Les étudiants de l'Alabama, comme les étudiants de tout le pays, méritent une éducation précise, intellectuellement honnête et fondée sur une véritable érudition. Les écoles publiques devraient être des lieux où les élèves peuvent se forger une identité dont ils sont fiers, développer les valeurs qui les guident et commencer à comprendre comment ils peuvent contribuer au monde qui les entoure. Ils doivent être des lieux où les étudiants se sentent en sécurité, soutenus et valorisés.

Cette loi érode ces principes. Au lieu de cela, il remplace la véritable éducation par l’idéologie, limitant ce que les étudiants sont autorisés à apprendre et la manière dont on leur apprend à comprendre leur pays. Cela prive les étudiants d’une exposition à toute la diversité de la vie religieuse américaine, remplaçant ce riche paysage par un récit unique et imposé.

Lorsqu’un mur de classe présente une version d’un texte religieux comme s’il était fondamental pour la vie civique, cela envoie un message. Certains élèves se verront reflétés dans le texte. D’autres, comme mes enfants, apprendront qu’ils sont à l’extérieur. Les musulmans, les hindous, les bouddhistes, les sikhs, les athées et d’autres seront encore davantage marginalisés.

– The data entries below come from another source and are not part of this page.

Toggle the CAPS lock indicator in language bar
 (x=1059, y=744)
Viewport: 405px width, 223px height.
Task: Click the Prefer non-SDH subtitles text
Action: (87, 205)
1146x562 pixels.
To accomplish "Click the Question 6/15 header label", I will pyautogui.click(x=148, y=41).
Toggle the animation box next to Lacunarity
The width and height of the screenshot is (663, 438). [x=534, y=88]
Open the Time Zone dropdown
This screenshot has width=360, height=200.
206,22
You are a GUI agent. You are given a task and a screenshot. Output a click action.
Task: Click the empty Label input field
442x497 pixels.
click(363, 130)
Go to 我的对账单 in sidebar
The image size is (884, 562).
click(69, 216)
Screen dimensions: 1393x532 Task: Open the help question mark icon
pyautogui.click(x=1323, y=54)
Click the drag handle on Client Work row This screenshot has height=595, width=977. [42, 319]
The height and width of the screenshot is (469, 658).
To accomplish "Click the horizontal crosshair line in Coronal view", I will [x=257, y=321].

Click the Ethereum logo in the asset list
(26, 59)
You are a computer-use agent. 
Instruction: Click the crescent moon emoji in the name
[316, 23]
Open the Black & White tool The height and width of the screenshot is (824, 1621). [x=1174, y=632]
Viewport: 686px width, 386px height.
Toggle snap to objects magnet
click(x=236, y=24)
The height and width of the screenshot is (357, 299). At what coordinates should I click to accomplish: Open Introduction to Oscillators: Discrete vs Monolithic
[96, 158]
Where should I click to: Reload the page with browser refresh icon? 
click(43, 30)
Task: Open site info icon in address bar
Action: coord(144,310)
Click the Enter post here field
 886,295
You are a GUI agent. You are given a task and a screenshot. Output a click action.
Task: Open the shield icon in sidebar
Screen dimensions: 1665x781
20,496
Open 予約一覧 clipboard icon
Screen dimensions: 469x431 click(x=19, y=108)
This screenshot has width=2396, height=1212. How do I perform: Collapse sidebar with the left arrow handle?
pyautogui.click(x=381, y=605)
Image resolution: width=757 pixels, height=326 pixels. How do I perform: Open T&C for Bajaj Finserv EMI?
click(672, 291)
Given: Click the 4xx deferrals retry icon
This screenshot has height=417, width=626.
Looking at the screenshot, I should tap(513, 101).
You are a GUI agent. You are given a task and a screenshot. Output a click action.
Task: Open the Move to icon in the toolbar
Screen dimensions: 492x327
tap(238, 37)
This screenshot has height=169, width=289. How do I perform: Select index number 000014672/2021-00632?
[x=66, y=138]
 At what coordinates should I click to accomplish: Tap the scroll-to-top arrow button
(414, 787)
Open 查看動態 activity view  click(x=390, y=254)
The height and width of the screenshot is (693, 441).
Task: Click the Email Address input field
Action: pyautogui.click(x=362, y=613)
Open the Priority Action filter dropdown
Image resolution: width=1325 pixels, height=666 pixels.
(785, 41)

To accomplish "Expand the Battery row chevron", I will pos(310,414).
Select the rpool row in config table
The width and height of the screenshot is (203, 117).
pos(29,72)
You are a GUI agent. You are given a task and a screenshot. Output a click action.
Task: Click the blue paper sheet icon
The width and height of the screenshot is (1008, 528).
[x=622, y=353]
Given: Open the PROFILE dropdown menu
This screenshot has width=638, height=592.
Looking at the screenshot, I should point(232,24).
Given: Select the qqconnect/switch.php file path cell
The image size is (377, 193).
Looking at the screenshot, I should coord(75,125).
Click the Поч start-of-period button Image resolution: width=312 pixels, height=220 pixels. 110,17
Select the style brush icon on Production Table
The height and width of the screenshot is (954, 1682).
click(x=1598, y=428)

Cette loi concerne le pouvoir : qui l’a et qui ne l’a pas. Il s'agit de savoir quelle histoire est racontée et laquelle est remodelée pour s'adapter au récit de quelqu'un d'autre. Et cela enseigne quelque chose de dangereux : ne pas penser, mais se conformer. Pour faire la queue. De rester silencieux. Pour savoir, dès le début, où vous en êtes.

Les États-Unis ne peuvent pas être grands lorsqu’ils élèvent une religion au-dessus des autres. Nos étudiants méritent mieux que l’endoctrinement présenté comme une éducation. Ils méritent un système qui reflète le fait que nous sommes une nation façonnée non pas par une tradition, mais par plusieurs.

En tant que rabbin, je suis en colère qu’un texte sacré de ma tradition soit pris, modifié et présenté comme quelque chose qu’il n’est pas.

En tant que juif, je suis furieux que notre histoire soit dépouillée de son contexte et réutilisée d’une manière qui marginalise les autres.

Et en tant que père de deux enfants qui seront scolarisés dans une école publique, je suis profondément inquiet de ce que cela leur indique quant à savoir qui appartient – ​​et qui ne l’est pas.

C’est pourquoi nous devons nous exprimer et faire tout notre possible pour nous opposer et abroger cette loi. Nous devons œuvrer pour protéger une meilleure société américaine – une société qui garantit que nos institutions publiques restent ouvertes à tous et que nos enfants grandissent dans un monde qui reflète la dignité de la différence et non l’exigence de conformité.